Cris de frisson sans peur et paroles d'enfants.
Les jongleurs sont passés, les trapézistes aussi,
suivis du gros nez rouge et d'un faux triste en blanc.

Cacahouettes et entracte et la cage est montée.
L'homme au frac élégant s'avance sous la rampe,
son habit est sans tache, son regard vaniteux.
A travers un passage étriqué et trop bas,
le fauve vient ensuite.

L'échine des voyeurs se refroidit un peu.
L'animal est superbe, son pelage est brillant,
ses crocs sont acérés, ses yeux semblent dorés.
Le fouet de l'homme claque, le felin grogne un peu,
ses muscles sont bandés.

Le tigre tente de fuir d'un tabouret à l'autre,
sous les ordres du fouet, il ne veut pas jouer.
Il voudrait se coucher, il voudrait l'égorger.
La chair de cet homme doit être répugnante.
Qu'il le laisse donc en paix!

L'homme s'incline un peu, la salle l'applaudit.
Cette bête cruelle comme il la dresse bien.
Le cerceau est en feu, le tigre se refuse,
essaie de griffer, voudrait assassiner.
L'homme brûle sa patte.

Il traverse le cercle sous les applaudissements,
son coeur lui fait si mal, il lèche un peu ses plaies.
Il prie dessous le fouet qui l'envoie à la niche,
pour un jour s'habituer et devenir docile.

  Δ

El tigre

Las luces están de fiesta, las risas alegres.
Gritos de escalofrío sin miedo y palabras de niños.
Los malabaristas han pasado, los trapecistas también,
seguidos de la gran nariz roja y del falso triste de blanco.

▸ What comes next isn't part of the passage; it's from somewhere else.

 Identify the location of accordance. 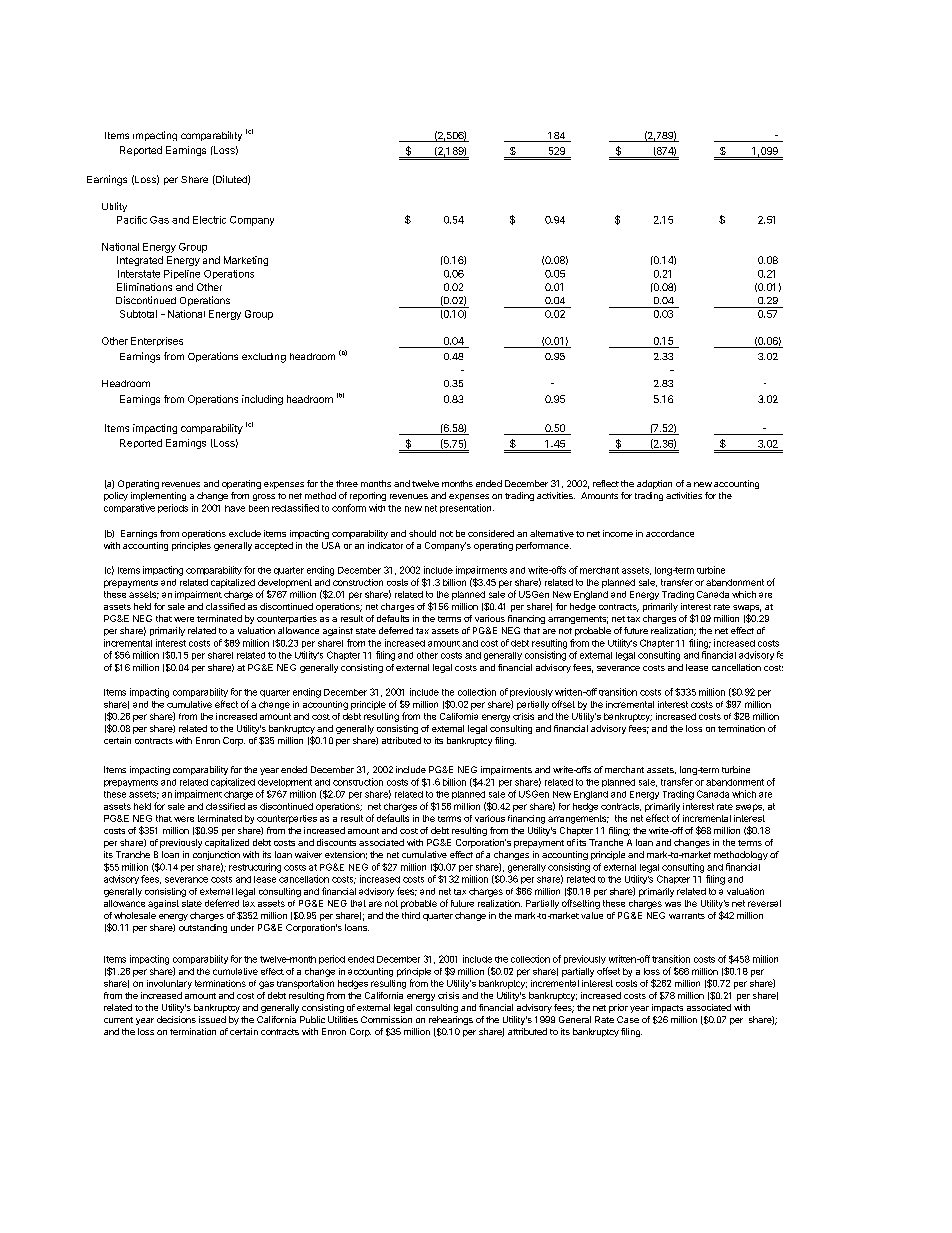
(670, 533).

Cacahuetes y entreacto; la jaula está montada.
El hombre de frac elegante avanza bajo las candilejas,
su traje inmaculado, su mirada vanidosa.
A través de un pasaje angosto y demasiado bajo,
la fiera viene después.

Los mirones se estremecen un poco.
El animal es soberbio, su pelaje brillante,
sus colmillos acerados, sus ojos parecen dorados.
El látigo del hombre chasquea, el felino gruñe un poco,
sus músculos están tensos.

El tigre intenta huir de un taburete a otro,
bajo las órdenes del látigo no quiere jugar.
Quisiera tumbarse, quisiera degollarle.
La carne de este hombre debe de ser repugnante.
¡Que le deje en paz!

El hombre se inclina un poco, la sala le aplaude.
Esa bestia cruel, qué bien la amaestra.
El aro está ardiendo, el tigre se niega,
intenta un zarpazo, quisiera asesinar.
El hombre quema su pata.

Atraviesa el círculo bajo los aplausos,
su corazón le duele tanto, lame un poco sus llagas.
Reza bajo el látigo que al rincón le envía
para un día acostumbrarse y volverse dócil.